> **Work required**:
Quote all of the items below verbatim, from the first to the last.

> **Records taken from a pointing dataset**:
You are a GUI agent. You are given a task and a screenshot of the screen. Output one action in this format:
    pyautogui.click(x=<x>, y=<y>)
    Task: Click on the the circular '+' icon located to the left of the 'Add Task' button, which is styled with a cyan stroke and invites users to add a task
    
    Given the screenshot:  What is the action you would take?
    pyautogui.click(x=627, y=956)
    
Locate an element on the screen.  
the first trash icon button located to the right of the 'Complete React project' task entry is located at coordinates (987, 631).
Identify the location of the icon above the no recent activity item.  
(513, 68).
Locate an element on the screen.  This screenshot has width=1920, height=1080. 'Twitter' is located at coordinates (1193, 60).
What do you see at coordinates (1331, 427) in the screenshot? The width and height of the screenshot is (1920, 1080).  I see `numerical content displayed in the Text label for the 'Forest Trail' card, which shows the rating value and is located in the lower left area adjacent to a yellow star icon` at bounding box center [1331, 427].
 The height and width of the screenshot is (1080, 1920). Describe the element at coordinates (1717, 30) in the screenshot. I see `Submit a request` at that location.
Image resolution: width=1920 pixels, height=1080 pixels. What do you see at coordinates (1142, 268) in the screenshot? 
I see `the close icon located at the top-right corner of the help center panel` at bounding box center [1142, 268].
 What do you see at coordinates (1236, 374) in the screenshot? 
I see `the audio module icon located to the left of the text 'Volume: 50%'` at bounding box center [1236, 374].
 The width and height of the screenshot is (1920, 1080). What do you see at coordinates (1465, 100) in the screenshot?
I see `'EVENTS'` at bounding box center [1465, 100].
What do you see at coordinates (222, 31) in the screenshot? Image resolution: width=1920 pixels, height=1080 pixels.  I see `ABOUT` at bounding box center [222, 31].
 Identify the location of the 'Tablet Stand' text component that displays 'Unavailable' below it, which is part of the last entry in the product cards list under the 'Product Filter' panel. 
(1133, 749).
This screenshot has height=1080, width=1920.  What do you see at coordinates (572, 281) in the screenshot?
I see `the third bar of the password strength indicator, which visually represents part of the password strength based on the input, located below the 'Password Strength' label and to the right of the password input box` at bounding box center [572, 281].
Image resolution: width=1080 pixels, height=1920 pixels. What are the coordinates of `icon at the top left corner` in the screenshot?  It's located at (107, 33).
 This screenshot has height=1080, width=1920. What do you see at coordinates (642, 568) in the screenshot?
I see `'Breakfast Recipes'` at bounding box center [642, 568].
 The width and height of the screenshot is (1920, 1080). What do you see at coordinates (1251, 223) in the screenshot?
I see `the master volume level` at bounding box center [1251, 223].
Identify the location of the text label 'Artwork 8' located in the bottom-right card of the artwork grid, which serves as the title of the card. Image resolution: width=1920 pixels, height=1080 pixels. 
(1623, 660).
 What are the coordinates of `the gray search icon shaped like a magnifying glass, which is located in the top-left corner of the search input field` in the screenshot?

> **Solution for this exercise**:
You are a GUI agent. You are given a task and a screenshot of the screen. Output one action in this format:
    pyautogui.click(x=<x>, y=<y>)
    Task: Click on the the circular '+' icon located to the left of the 'Add Task' button, which is styled with a cyan stroke and invites users to add a task
    
    Given the screenshot:  What is the action you would take?
    pyautogui.click(x=627, y=956)
    
Locate an element on the screen.  
the first trash icon button located to the right of the 'Complete React project' task entry is located at coordinates (987, 631).
Identify the location of the icon above the no recent activity item.  
(513, 68).
Locate an element on the screen.  This screenshot has width=1920, height=1080. 'Twitter' is located at coordinates (1193, 60).
What do you see at coordinates (1331, 427) in the screenshot? The width and height of the screenshot is (1920, 1080).  I see `numerical content displayed in the Text label for the 'Forest Trail' card, which shows the rating value and is located in the lower left area adjacent to a yellow star icon` at bounding box center [1331, 427].
 The height and width of the screenshot is (1080, 1920). Describe the element at coordinates (1717, 30) in the screenshot. I see `Submit a request` at that location.
Image resolution: width=1920 pixels, height=1080 pixels. What do you see at coordinates (1142, 268) in the screenshot? 
I see `the close icon located at the top-right corner of the help center panel` at bounding box center [1142, 268].
 What do you see at coordinates (1236, 374) in the screenshot? 
I see `the audio module icon located to the left of the text 'Volume: 50%'` at bounding box center [1236, 374].
 The width and height of the screenshot is (1920, 1080). What do you see at coordinates (1465, 100) in the screenshot?
I see `'EVENTS'` at bounding box center [1465, 100].
What do you see at coordinates (222, 31) in the screenshot? Image resolution: width=1920 pixels, height=1080 pixels.  I see `ABOUT` at bounding box center [222, 31].
 Identify the location of the 'Tablet Stand' text component that displays 'Unavailable' below it, which is part of the last entry in the product cards list under the 'Product Filter' panel. 
(1133, 749).
This screenshot has height=1080, width=1920.  What do you see at coordinates (572, 281) in the screenshot?
I see `the third bar of the password strength indicator, which visually represents part of the password strength based on the input, located below the 'Password Strength' label and to the right of the password input box` at bounding box center [572, 281].
Image resolution: width=1080 pixels, height=1920 pixels. What are the coordinates of `icon at the top left corner` in the screenshot?  It's located at (107, 33).
 This screenshot has height=1080, width=1920. What do you see at coordinates (642, 568) in the screenshot?
I see `'Breakfast Recipes'` at bounding box center [642, 568].
 The width and height of the screenshot is (1920, 1080). What do you see at coordinates (1251, 223) in the screenshot?
I see `the master volume level` at bounding box center [1251, 223].
Identify the location of the text label 'Artwork 8' located in the bottom-right card of the artwork grid, which serves as the title of the card. Image resolution: width=1920 pixels, height=1080 pixels. 
(1623, 660).
 What are the coordinates of `the gray search icon shaped like a magnifying glass, which is located in the top-left corner of the search input field` in the screenshot?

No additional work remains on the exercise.